The polls show that the Tory and Liberal parties are both stuck in the low 30's of public choice should an election be held today.
And neither party has a surefire way of gaining a majority.
So where does this leave Harper? If he wins another minority he has to win a vote of confidence.
And it is probable that the he will not be able to get that vote. The Liberals might well vote against him, simply because his election campaign will be another Harper minimalist one, with a handful of sound bytes and little substance. And Ignatieff will realize that he should not voluntarily morph himself into a Dion-clone by yet again propping up a policy-challenged, incompetent, mismanaging, and bankrupt Tory government.
And that would mean the end of Harper's minority government, and the end of Harper.
And the Governor General, obeying the weight of established constitutional precedent, turning to the next in line party (the Liberals) to attempt to form a government which will have the confidence of the House.
And that vote will succeed, because the NDP and Bloc will support a minority Liberal government, provided that government agrees to follow core policies acceptable to those two parties for the foreseeable future. This could be done as a de facto support, without any formal agreements entered into between the parties, or in a more formal way.
No matter what way it goes, Harper knows that the writing is on the wall for him. So he is now laying the groundwork for the only realistic campaign tactics open to him: to demonize the Liberals by talking about a coalition supported by the godless separatists and socialists, and asking all right-thinking and moral Canadians to grant him a majority.
A roll of the dice, just like his famous predecessor did.
So we can start getting used to the idea of speaking about 'former prime minister Harper' says this that and the other.
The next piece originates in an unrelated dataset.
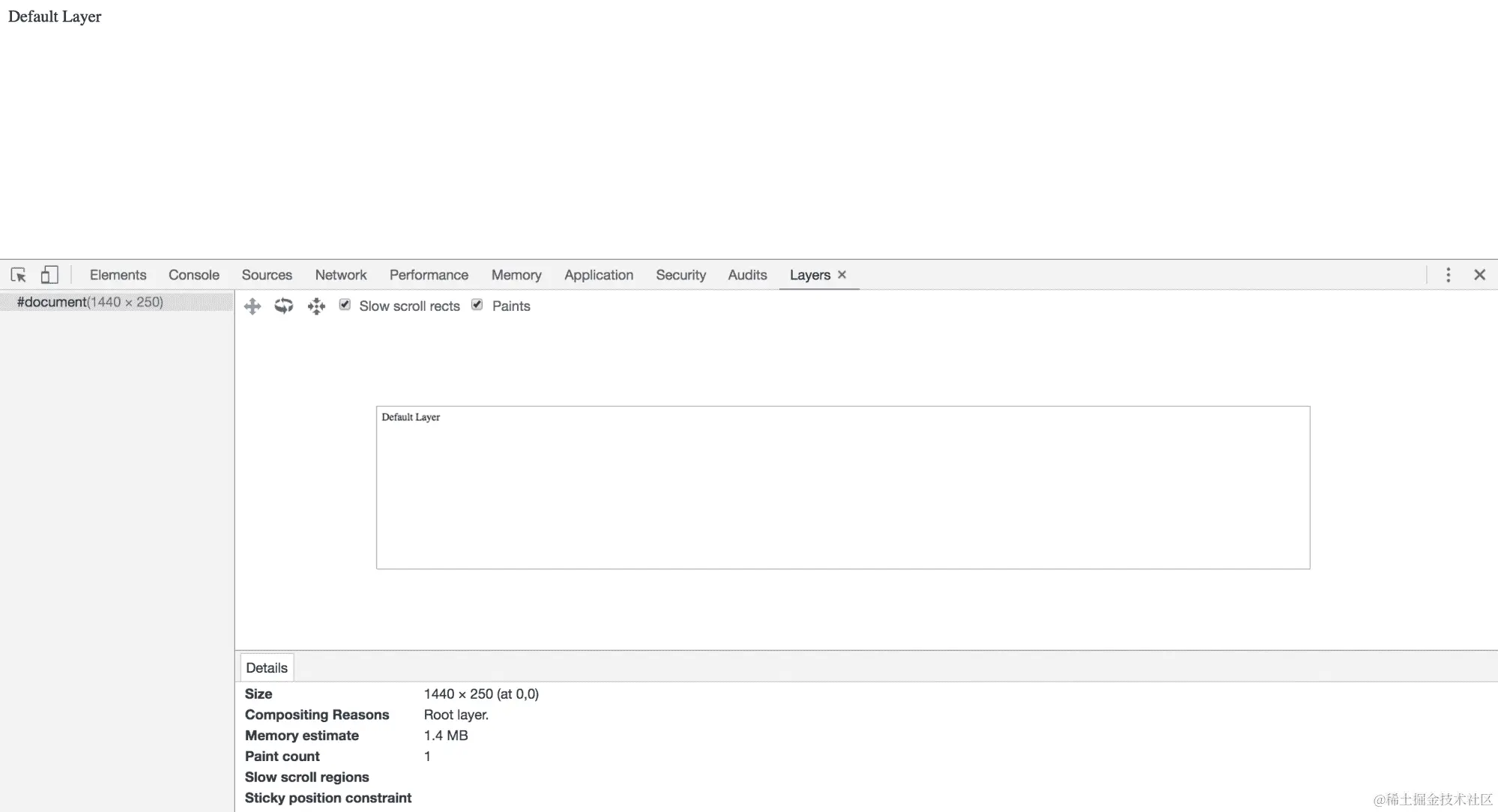This screenshot has width=1498, height=812.
Task: Switch to the Application tab
Action: pyautogui.click(x=598, y=275)
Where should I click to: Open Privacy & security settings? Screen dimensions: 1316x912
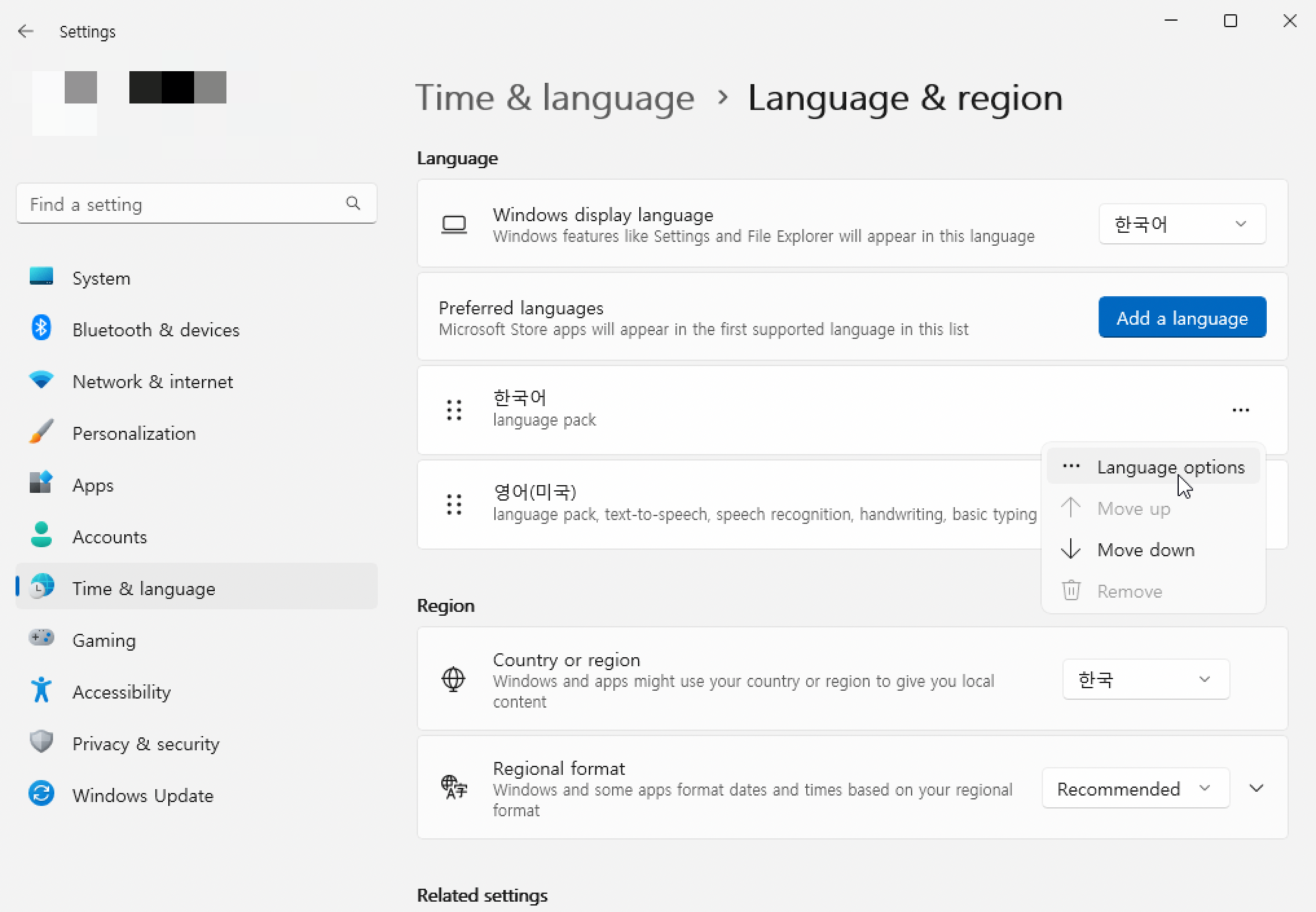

Because that's what is going to happen.
Welcome to Stephen Harper's worst nightmare.
Labels: Harper
Wednesday, 19 August 2009
Instead of reluctantly facing up the fact of global warming, this is the kind of bold, sharp-edged, and innovative policy which I would expect my Canadian government to be offering:
"Germany launched a campaign Wednesday to put 1 million electric cars on the road by 2020, making battery research a priority as it tries to position the country as a market leader.
The program, which draws on euro500 million ($705 million) set aside in an economic stimulus package earlier this year but leaves many financing details up to the next government, drew criticism for being too vague.
"It is our aim to make Germany into the market leader for electric mobility," Economy Minister Karl-Theodor zu Guttenberg said after the Cabinet approved the plan.
He said the 1 million target by 2020 "is an ambitious aim, but one that we believe can be realized." Germany had more than 41 million cars on the road at the beginning of this year — only 1,452 of them electric cars."
Lead from the front, Canada; establish our country on the cutting edge of climate technology, and create high paying manufacturing and service jobs right here in our provinces.
Instead of wringing your hands, MPs, let's see some imagination.
Let's make sure that over the next fifty years, Canada establishes itself as an industrial leader.
We can do it.
But can our representatives in Parliament?